◆ **What is expected**: In the article about the Memphis restaurant lawsuit, on what date did the couple meet family members at Houston's Restaurant?

Lawsuit: Memphis restaurant accused Black couple of smelling like weed, kicked them out

(Photo: Adobe Stock Image)

A Black couple has launched a racial discrimination lawsuit against a Tennessee restaurant, alleging they were kicked out for smelling like weed — even though they don’t indulge in the drug.

The lawsuit, submitted to a federal court in Tennessee last Thursday, asserts that Dechandria Bass and her boyfriend, Dwan Brown, of Coahoma County in Mississippi, met up with family members at Houston’s Restaurant in Memphis, on Aug. 7.

According to NBC News, shortly after their arrival, Kayla Hollins, a white restaurant manager, allegedly approached the group’s table and asked the pair to leave, asserting they smelled like marijuana.

A Black couple from Mississippi has filed a racial discrimination lawsuit against Houston’s Restaurant in Memphis, Tennessee, claiming they were kicked out for smelling like marijuana, which they say they don’t use. (Photo: Adobe Stock)

The lawsuit claims that Bass and Brown initially declined to respond, assuming Hollins was speaking to someone else.

“I asked you to leave and come back tomorrow because you smell like weed,” Hollins reportedly said minutes later when she returned to the table with a police officer.

◆ **Information given**:
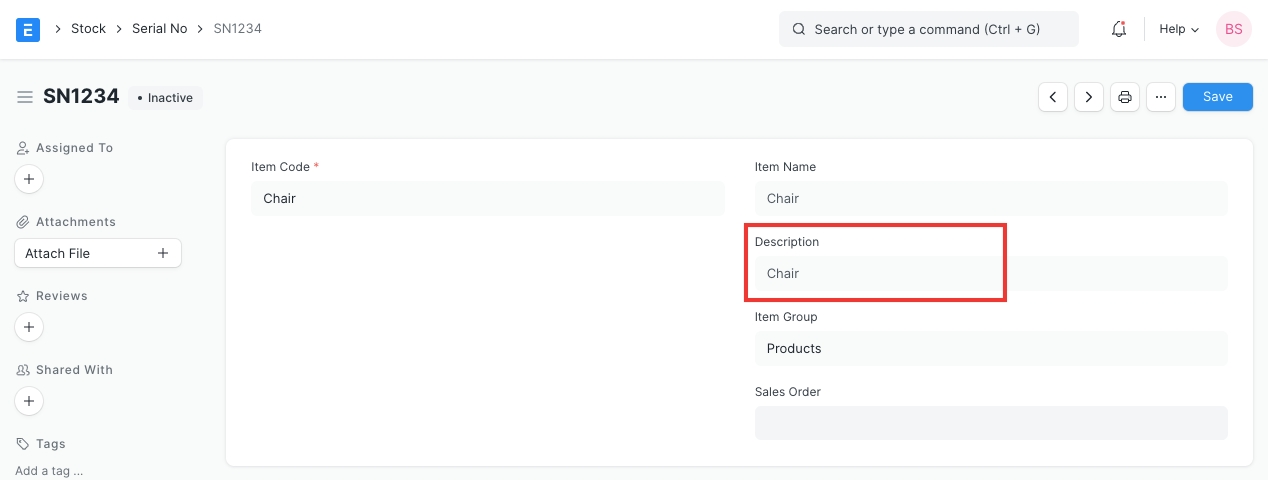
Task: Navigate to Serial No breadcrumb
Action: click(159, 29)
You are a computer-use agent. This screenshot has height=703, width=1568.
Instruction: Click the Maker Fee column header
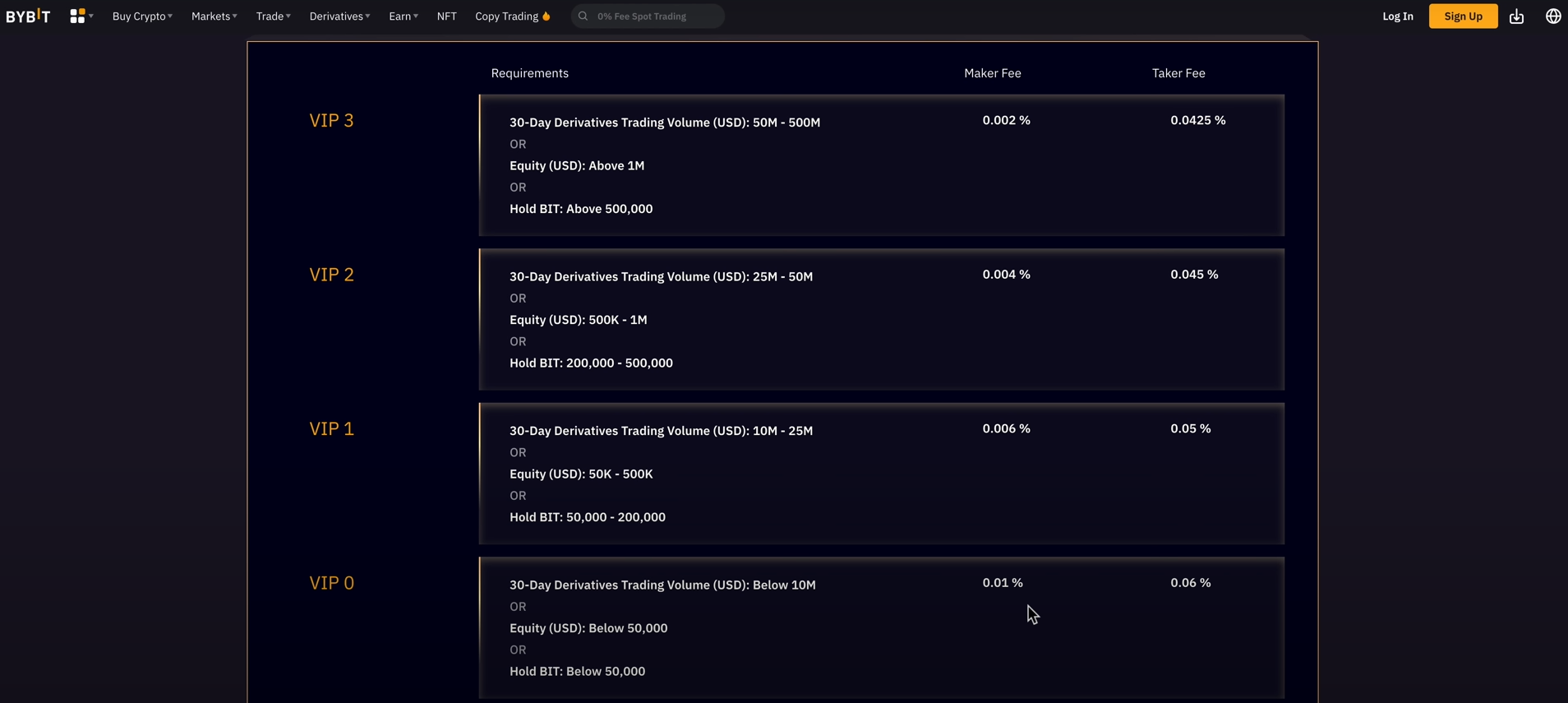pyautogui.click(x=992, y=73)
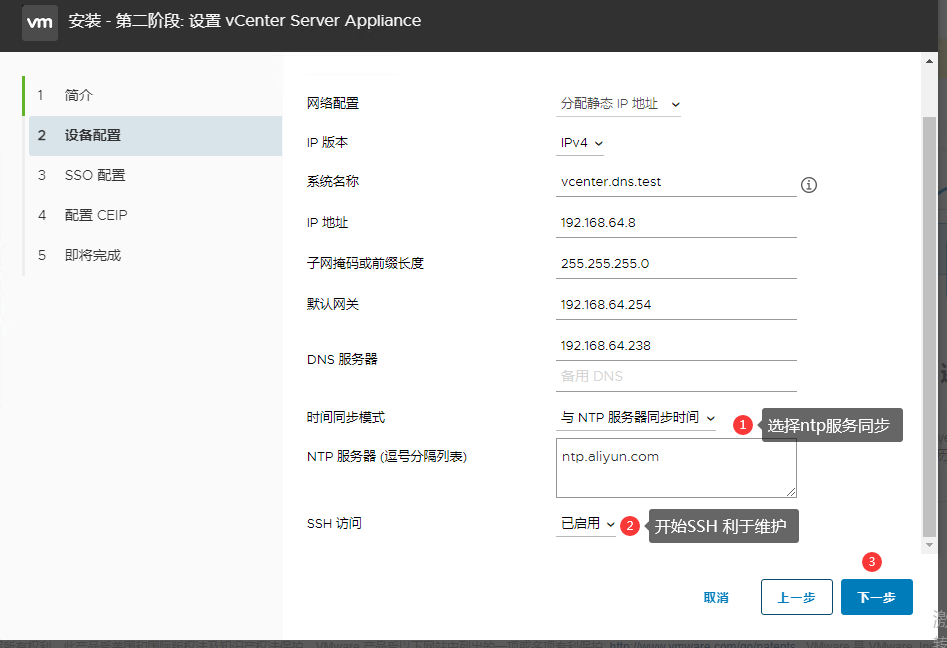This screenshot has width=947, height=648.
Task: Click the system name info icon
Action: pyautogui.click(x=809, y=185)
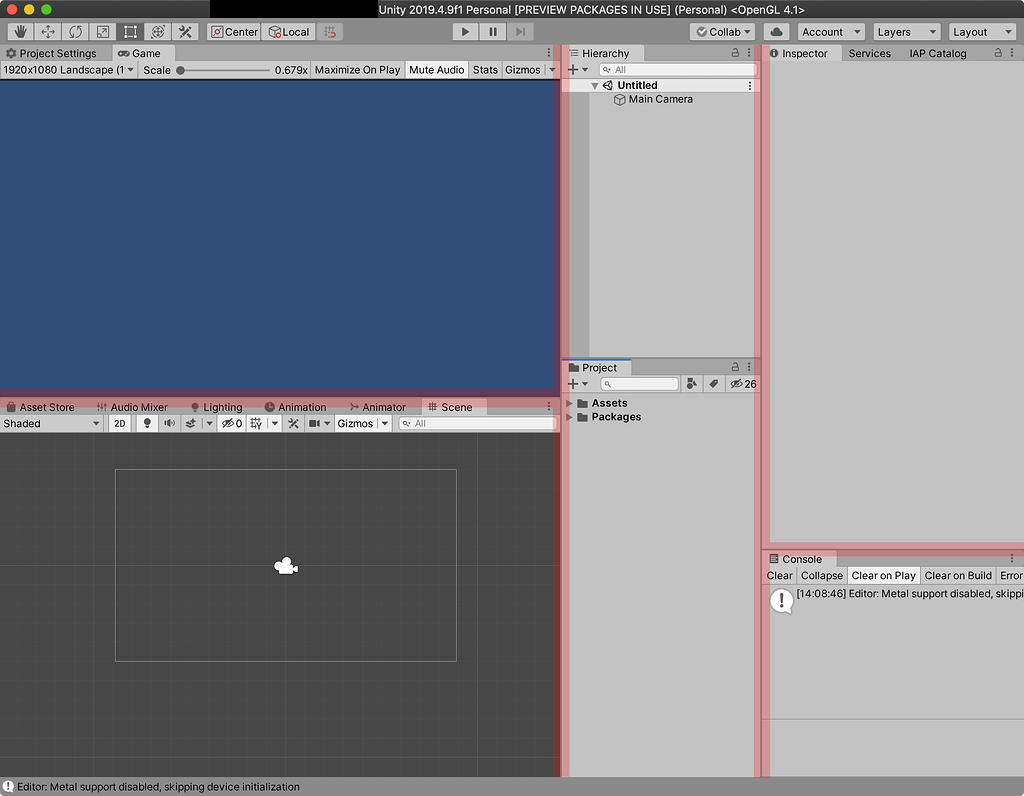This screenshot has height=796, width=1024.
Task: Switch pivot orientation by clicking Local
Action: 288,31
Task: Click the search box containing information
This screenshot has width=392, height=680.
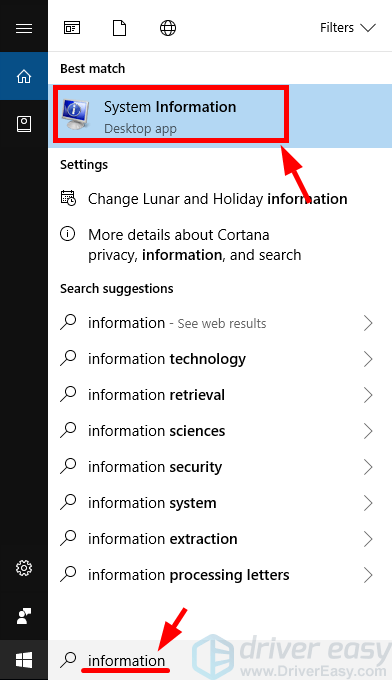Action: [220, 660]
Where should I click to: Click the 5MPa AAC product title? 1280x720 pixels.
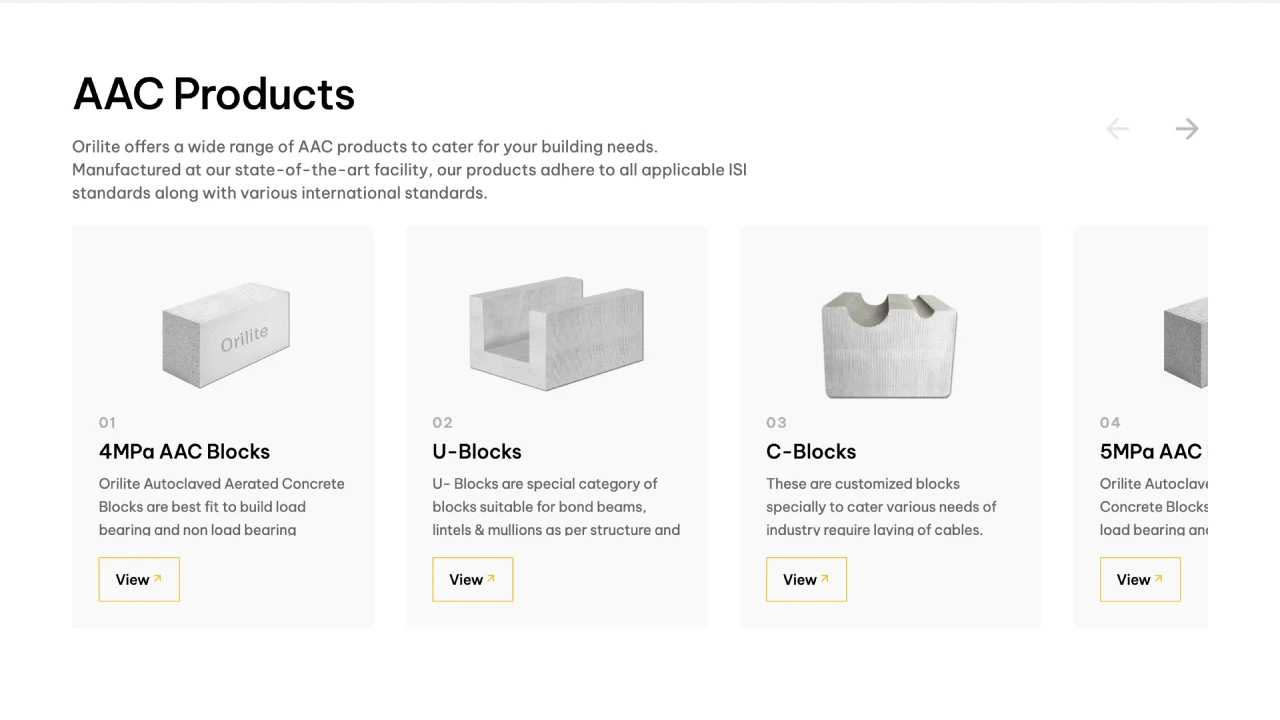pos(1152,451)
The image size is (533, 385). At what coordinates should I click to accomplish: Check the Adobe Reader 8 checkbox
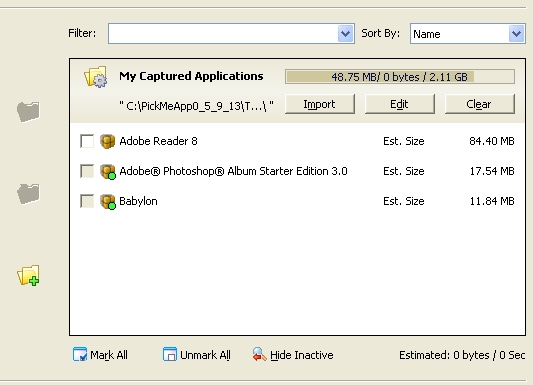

◆ **Output below**: Aug. 7